# [EXERCISE DESCRIPTION]
Reproduce every one of the records below verbatim.

(Item coordinate data)
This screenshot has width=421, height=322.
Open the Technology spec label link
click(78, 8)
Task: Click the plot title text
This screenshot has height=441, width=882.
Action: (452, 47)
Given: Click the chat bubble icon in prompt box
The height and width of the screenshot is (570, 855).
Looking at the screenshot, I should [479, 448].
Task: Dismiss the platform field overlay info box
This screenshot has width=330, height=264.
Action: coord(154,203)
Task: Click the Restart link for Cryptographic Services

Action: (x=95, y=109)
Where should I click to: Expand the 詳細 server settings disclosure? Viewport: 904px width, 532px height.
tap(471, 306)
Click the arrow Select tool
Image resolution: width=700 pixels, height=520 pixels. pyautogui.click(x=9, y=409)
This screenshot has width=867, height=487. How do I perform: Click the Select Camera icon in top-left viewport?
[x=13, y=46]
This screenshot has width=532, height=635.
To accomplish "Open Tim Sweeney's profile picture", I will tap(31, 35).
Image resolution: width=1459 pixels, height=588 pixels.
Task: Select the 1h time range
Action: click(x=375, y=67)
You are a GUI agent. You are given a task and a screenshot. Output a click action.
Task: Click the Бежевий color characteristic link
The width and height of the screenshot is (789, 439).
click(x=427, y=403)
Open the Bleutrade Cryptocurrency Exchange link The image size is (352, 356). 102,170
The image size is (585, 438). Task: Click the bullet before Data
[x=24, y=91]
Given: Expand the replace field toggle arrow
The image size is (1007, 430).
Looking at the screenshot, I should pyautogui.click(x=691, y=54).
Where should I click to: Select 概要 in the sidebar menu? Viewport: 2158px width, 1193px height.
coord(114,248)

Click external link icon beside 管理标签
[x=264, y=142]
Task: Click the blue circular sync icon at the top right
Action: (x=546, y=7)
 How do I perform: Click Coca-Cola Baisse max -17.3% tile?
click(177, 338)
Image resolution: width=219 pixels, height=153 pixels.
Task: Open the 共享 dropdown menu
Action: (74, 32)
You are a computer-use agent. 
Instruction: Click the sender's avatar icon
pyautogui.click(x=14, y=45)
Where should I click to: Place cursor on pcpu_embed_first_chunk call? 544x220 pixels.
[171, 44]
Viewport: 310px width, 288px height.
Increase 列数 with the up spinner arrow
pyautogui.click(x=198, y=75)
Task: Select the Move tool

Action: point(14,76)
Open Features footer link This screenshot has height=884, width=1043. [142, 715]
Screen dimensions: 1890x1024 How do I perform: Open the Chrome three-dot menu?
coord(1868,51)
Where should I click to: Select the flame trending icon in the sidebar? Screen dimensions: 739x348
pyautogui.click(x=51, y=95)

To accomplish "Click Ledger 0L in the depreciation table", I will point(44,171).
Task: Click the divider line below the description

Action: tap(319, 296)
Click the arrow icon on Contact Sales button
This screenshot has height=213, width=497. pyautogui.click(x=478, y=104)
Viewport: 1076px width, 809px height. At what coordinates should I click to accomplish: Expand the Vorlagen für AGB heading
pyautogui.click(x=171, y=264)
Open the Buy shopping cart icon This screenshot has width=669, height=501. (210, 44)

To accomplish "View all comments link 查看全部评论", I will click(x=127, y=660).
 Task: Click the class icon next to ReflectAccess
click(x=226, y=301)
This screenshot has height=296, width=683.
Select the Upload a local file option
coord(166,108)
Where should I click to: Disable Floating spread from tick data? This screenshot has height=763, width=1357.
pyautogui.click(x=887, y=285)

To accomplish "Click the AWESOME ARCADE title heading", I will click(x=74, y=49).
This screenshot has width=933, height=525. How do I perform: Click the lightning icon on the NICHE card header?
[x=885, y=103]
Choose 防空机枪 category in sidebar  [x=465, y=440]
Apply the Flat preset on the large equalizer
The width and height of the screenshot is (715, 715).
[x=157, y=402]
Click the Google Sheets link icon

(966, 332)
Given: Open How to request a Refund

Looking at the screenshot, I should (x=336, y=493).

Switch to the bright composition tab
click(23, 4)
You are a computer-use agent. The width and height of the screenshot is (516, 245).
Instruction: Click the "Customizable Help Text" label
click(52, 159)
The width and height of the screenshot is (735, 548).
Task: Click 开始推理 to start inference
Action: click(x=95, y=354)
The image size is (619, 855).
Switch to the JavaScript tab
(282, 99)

# [FINAL ANSWER]
This screenshot has width=421, height=322.
Open the Technology spec label link
click(78, 8)
Task: Click the plot title text
This screenshot has height=441, width=882.
Action: (452, 47)
Given: Click the chat bubble icon in prompt box
The height and width of the screenshot is (570, 855).
Looking at the screenshot, I should [479, 448].
Task: Dismiss the platform field overlay info box
This screenshot has width=330, height=264.
Action: coord(154,203)
Task: Click the Restart link for Cryptographic Services

Action: (x=95, y=109)
Where should I click to: Expand the 詳細 server settings disclosure? Viewport: 904px width, 532px height.
tap(471, 306)
Click the arrow Select tool
Image resolution: width=700 pixels, height=520 pixels. pyautogui.click(x=9, y=409)
This screenshot has width=867, height=487. How do I perform: Click the Select Camera icon in top-left viewport?
[x=13, y=46]
This screenshot has width=532, height=635.
To accomplish "Open Tim Sweeney's profile picture", I will tap(31, 35).
Image resolution: width=1459 pixels, height=588 pixels.
Task: Select the 1h time range
Action: click(x=375, y=67)
You are a GUI agent. You are given a task and a screenshot. Output a click action.
Task: Click the Бежевий color characteristic link
The width and height of the screenshot is (789, 439).
click(x=427, y=403)
Open the Bleutrade Cryptocurrency Exchange link The image size is (352, 356). 102,170
The image size is (585, 438). Task: Click the bullet before Data
[x=24, y=91]
Given: Expand the replace field toggle arrow
The image size is (1007, 430).
Looking at the screenshot, I should pyautogui.click(x=691, y=54).
Where should I click to: Select 概要 in the sidebar menu? Viewport: 2158px width, 1193px height.
coord(114,248)

Click external link icon beside 管理标签
[x=264, y=142]
Task: Click the blue circular sync icon at the top right
Action: (x=546, y=7)
 How do I perform: Click Coca-Cola Baisse max -17.3% tile?
click(177, 338)
Image resolution: width=219 pixels, height=153 pixels.
Task: Open the 共享 dropdown menu
Action: (74, 32)
You are a computer-use agent. 
Instruction: Click the sender's avatar icon
pyautogui.click(x=14, y=45)
Where should I click to: Place cursor on pcpu_embed_first_chunk call? 544x220 pixels.
[171, 44]
Viewport: 310px width, 288px height.
Increase 列数 with the up spinner arrow
pyautogui.click(x=198, y=75)
Task: Select the Move tool

Action: point(14,76)
Open Features footer link This screenshot has height=884, width=1043. [142, 715]
Screen dimensions: 1890x1024 How do I perform: Open the Chrome three-dot menu?
coord(1868,51)
Where should I click to: Select the flame trending icon in the sidebar? Screen dimensions: 739x348
pyautogui.click(x=51, y=95)

To accomplish "Click Ledger 0L in the depreciation table", I will point(44,171).
Task: Click the divider line below the description

Action: tap(319, 296)
Click the arrow icon on Contact Sales button
This screenshot has height=213, width=497. pyautogui.click(x=478, y=104)
Viewport: 1076px width, 809px height. At what coordinates should I click to accomplish: Expand the Vorlagen für AGB heading
pyautogui.click(x=171, y=264)
Open the Buy shopping cart icon This screenshot has width=669, height=501. (210, 44)

To accomplish "View all comments link 查看全部评论", I will click(x=127, y=660).
 Task: Click the class icon next to ReflectAccess
click(x=226, y=301)
This screenshot has height=296, width=683.
Select the Upload a local file option
coord(166,108)
Where should I click to: Disable Floating spread from tick data? This screenshot has height=763, width=1357.
pyautogui.click(x=887, y=285)

To accomplish "Click the AWESOME ARCADE title heading", I will click(x=74, y=49).
This screenshot has width=933, height=525. How do I perform: Click the lightning icon on the NICHE card header?
[x=885, y=103]
Choose 防空机枪 category in sidebar  [x=465, y=440]
Apply the Flat preset on the large equalizer
The width and height of the screenshot is (715, 715).
[x=157, y=402]
Click the Google Sheets link icon

(966, 332)
Given: Open How to request a Refund

Looking at the screenshot, I should (x=336, y=493).

Switch to the bright composition tab
click(23, 4)
You are a computer-use agent. The width and height of the screenshot is (516, 245).
Instruction: Click the "Customizable Help Text" label
click(52, 159)
The width and height of the screenshot is (735, 548).
Task: Click 开始推理 to start inference
Action: click(x=95, y=354)
The image size is (619, 855).
Switch to the JavaScript tab
(282, 99)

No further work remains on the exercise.